## EXERCISE
Could you put the rows below into a numbered list, one line per item, leaving out any blank lines?

════

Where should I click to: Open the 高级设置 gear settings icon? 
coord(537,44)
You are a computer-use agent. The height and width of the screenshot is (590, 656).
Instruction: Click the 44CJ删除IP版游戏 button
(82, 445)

════

## TASK RESPONSE
1. Where should I click to: Open the 高级设置 gear settings icon? 
2. coord(537,44)
3. You are a computer-use agent. The height and width of the screenshot is (590, 656).
4. Instruction: Click the 44CJ删除IP版游戏 button
5. (82, 445)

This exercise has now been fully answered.